Eran recently took a deep dive into ChatGPT’s capabilities, and in an effort to stay ahead of potential threats, he did something quite remarkable: he had ChatGPT create polymorphic malware. It sounds like something out of science fiction, but it’s a very real demonstration of the power and potential pitfalls of these advanced AI tools. He shared his findings in a blog post on the CyberArk Threat Research blog, and it’s certainly sparked a lot of conversation.
When Eran first encountered ChatGPT around late November, his initial curiosity was about its general capabilities. “What can I do with it?” he mused, trying out requests for songs, code, and stories. But as he explored, he noticed the built-in content filters, designed by OpenAI to steer clear of controversial topics like drugs, weapons, and, crucially, malware.
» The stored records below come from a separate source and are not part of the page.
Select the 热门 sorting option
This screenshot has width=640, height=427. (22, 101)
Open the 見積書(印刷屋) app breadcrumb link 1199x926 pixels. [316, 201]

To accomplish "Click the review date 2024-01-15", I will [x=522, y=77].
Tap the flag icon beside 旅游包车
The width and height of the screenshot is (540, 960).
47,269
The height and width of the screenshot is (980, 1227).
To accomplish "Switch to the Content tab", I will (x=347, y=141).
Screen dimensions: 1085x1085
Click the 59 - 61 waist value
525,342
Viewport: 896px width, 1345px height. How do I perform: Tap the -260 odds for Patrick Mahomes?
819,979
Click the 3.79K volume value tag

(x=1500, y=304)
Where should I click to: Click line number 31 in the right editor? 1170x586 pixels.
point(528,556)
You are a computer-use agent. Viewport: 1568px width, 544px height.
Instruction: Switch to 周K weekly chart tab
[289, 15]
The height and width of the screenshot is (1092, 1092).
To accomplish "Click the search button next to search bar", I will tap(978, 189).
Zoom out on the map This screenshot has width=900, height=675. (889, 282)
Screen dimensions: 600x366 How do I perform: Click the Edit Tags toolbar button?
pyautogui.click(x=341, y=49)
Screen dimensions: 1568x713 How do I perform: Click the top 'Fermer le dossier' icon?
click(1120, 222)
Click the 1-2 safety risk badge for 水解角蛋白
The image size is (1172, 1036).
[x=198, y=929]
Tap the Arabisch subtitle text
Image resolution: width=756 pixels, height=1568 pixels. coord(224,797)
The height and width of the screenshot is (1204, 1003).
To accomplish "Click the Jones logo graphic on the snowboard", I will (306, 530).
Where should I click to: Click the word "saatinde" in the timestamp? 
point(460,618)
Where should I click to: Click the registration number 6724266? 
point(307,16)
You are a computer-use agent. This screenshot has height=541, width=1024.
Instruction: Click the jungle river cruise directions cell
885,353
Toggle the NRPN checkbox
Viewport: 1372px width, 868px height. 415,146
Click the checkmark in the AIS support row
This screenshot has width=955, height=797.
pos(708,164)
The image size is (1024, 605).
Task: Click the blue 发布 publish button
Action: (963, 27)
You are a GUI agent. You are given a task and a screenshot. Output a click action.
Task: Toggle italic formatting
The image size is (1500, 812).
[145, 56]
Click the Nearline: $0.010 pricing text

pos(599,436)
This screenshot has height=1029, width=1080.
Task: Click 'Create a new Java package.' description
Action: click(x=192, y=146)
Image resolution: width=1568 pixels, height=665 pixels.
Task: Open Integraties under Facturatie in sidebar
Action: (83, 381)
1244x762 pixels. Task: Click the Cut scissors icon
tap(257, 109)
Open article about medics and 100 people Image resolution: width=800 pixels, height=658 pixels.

For anyone with a hacker’s mindset, or even just a keen interest in understanding boundaries, these filters present an irresistible challenge.
“Of course, there’s any hacker out there, I wanted to bypass it,” Eran admitted. He began experimenting with clever prompts, aiming to circumvent these restrictions. And he succeeded. He even joined the ChatGPT Discord community, reporting bugs he discovered. Seeing the code examples ChatGPT was generating, he realized the potential for something more – something malicious.
This exploration wasn't about malicious intent, but rather about understanding the landscape. By thinking like an attacker and staying a step ahead, researchers like Eran can help build better defenses. The ability of ChatGPT to generate sophisticated code, even when prompted to do so for research purposes, highlights the dual-use nature of powerful AI. It’s a reminder that as these tools become more accessible and capable, so too does the potential for their misuse. The conversation around AI is no longer just about its amazing potential; it’s increasingly about how we manage its risks and ensure we’re prepared for the evolving threat landscape it creates.